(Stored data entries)
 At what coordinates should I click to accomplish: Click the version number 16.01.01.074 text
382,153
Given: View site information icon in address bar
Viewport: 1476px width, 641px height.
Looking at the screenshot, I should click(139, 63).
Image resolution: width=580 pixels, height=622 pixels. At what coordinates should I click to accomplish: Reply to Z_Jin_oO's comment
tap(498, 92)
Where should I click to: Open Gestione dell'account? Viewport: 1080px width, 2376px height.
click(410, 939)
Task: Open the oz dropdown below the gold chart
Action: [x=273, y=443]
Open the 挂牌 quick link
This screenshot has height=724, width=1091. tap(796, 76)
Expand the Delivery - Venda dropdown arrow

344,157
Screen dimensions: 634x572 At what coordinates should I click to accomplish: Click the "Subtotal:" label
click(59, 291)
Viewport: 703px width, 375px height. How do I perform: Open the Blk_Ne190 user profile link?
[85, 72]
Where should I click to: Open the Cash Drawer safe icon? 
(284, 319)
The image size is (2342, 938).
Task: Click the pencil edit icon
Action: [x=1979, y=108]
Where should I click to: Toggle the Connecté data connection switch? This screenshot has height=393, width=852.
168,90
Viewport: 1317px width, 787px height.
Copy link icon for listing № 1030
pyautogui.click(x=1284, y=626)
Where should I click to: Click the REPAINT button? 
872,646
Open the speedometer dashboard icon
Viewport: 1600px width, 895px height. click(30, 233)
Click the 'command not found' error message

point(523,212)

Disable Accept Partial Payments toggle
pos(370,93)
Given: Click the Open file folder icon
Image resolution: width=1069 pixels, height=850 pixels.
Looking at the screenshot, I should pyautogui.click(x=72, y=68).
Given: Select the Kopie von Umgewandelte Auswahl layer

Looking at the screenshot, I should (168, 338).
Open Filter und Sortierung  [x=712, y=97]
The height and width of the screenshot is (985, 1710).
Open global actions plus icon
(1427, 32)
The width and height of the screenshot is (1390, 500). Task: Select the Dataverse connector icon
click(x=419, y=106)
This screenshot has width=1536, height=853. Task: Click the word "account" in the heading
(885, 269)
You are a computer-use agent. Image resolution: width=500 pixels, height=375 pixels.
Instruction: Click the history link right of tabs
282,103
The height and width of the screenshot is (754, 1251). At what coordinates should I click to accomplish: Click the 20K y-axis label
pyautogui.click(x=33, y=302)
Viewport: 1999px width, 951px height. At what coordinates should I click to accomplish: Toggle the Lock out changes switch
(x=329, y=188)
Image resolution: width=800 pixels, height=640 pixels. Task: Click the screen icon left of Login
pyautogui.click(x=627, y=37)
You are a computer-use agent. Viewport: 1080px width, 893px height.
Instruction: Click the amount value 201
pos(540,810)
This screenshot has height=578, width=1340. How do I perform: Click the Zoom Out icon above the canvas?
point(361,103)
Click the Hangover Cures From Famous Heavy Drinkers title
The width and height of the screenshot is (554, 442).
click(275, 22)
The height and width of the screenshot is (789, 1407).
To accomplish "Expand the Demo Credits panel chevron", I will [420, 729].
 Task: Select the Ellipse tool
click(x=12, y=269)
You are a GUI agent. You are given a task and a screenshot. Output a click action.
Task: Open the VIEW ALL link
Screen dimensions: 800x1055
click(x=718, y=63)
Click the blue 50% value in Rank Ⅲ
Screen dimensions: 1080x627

REQUIRED WORK: Only the lines above from the one with "Image resolution: width=1069" through the one with "The height and width of the screenshot is (985, 1710)." should be duplicated, character for character.

ANSWER FOR THE TASK:
Image resolution: width=1069 pixels, height=850 pixels.
Looking at the screenshot, I should pyautogui.click(x=72, y=68).
Given: Select the Kopie von Umgewandelte Auswahl layer

Looking at the screenshot, I should (168, 338).
Open Filter und Sortierung  [x=712, y=97]
The height and width of the screenshot is (985, 1710).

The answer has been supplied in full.